Уверенный в своей безнаказанности, он держал себя нахально и высокомерно, любил поиздеваться над малышами и часто ни за что ни про что совал им кулаком в лицо или под бок. И все терпели эти унижения, чтобы не накликать беду на самих себя и своих родителей. Но в тот раз Колька Цыплаков вздумал «пошутить», как он потом говорил, и над своими одногодками. Он взбирался на штабель и оттуда прыгал на кого-либо из пацанов и, свалив жертву, долго смеялся.

В этот вечер он для своей «шутки» выбрал Клима Ворошилова. Клим устоял, не упал, но оставить это так Цыплакову не смог, решил проучить Кольку и навсегда отвадить от дурацких издёвок. Подобрав небольшое полено, он, улучив момент, огрел обидчика чурбаном по затылку. Видимо, перестарался: Колька упал, стал кричать и корчиться от боли. Видевшая всё это женщина, нёсшая воду из родника, воскликнула от испуга:

— Ой, батеньки, парнишку убили!..

Подбежав к ребятам, она окатила Кольку водой. Он очнулся и, размазывая по лицу грязь, поднялся с земли.

— Кто меня ударил? — злобно оскалился Цыплаков.

Клим ответил как можно спокойнее:

— Ударил я, и сделал это для того, чтобы ты понял, бывает ли больно другим, когда ты бьёшь их. И ещё запомни: если кому-нибудь пожалуешься или ещё раз тронешь кого-либо из малышей, я тебе ещё не то сделаю.

— А что ты мне можешь сделать? — заносчиво огрызнулся уже пришедший в себя Колька.

— Тогда узнаешь, — сказал Клим, едва сдерживаясь, чтобы не ударить наглеца ещё раз.
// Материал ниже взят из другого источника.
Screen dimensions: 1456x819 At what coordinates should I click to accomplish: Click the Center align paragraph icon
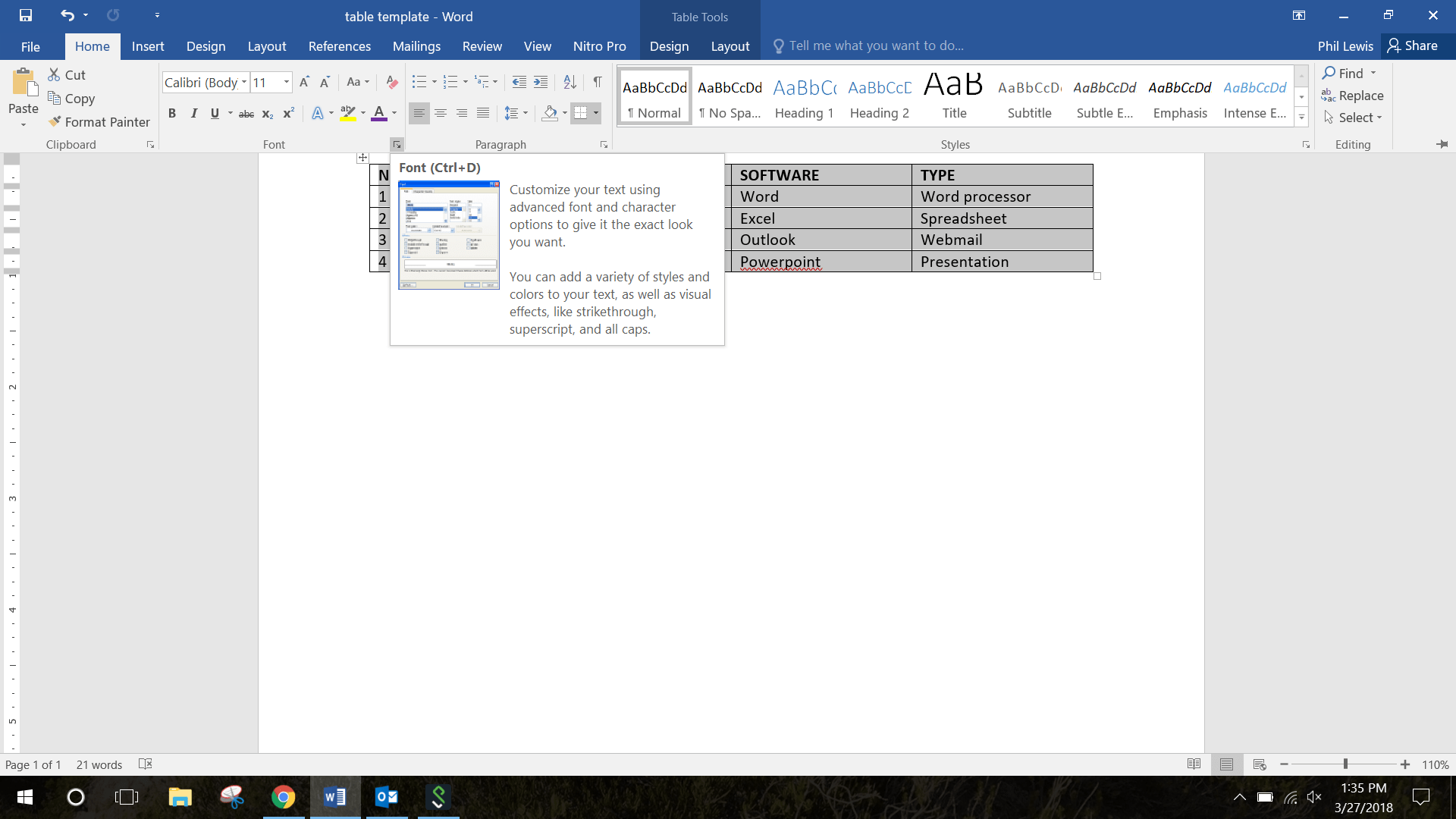tap(441, 114)
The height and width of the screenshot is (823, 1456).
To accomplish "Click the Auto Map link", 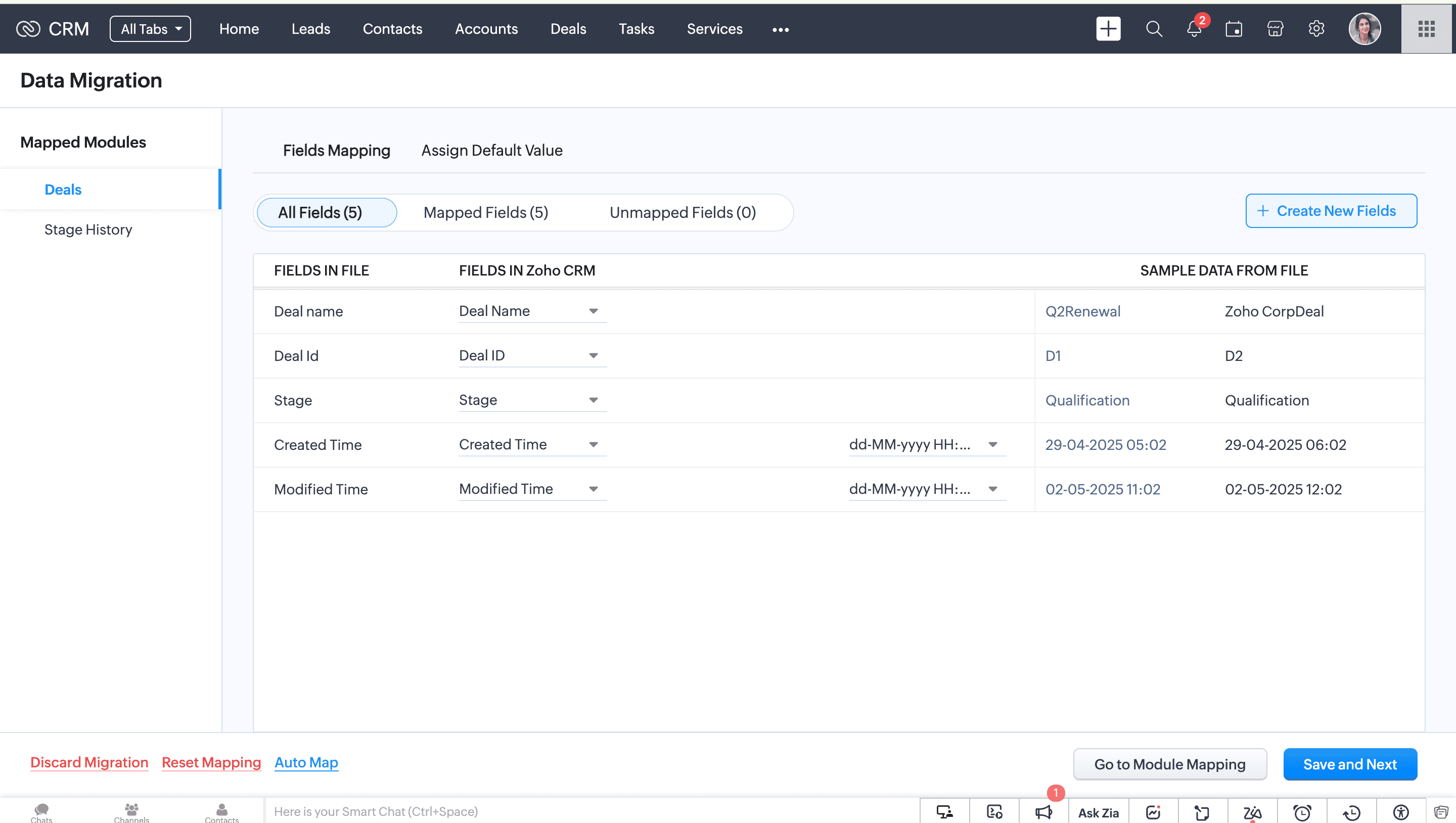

Избегая драки, он решил уйти, на ходу бросив ему:

— А если не исправишься — убью.

Поверил ли Колька Цыплаков этой угрозе или нет, но с тех пор его как подменили. Он стал, как и все Васильевские подростки, простым и естественным, лишь иногда косился на Ворошилова с каким-то заячьим страхом...

Стадо коров, за которым глядел отец Клима, значительно увеличилось, и помещик разрешил Ефрему Андреевичу взять себе в помощники сына, имевшего опыт пастьбы, — как-никак уже более двух лет он гонял телят.

Ворошиловы пасли скот на большом выгоне недалеко от имения. Вокруг были хлебные посевы, стога сена. Коровы, несмотря на все старания пастуха и подпаска, иногда заходили на поля жита и ячменя, курочили сенные скирды[10]. За это Ефрем Андреевич получал от управляющего или приказчика выговоры, а то и более строгие наказания — вычеты из заработка. Никакие объяснения не принимались, правыми всегда оставались защитники интересов хозяина.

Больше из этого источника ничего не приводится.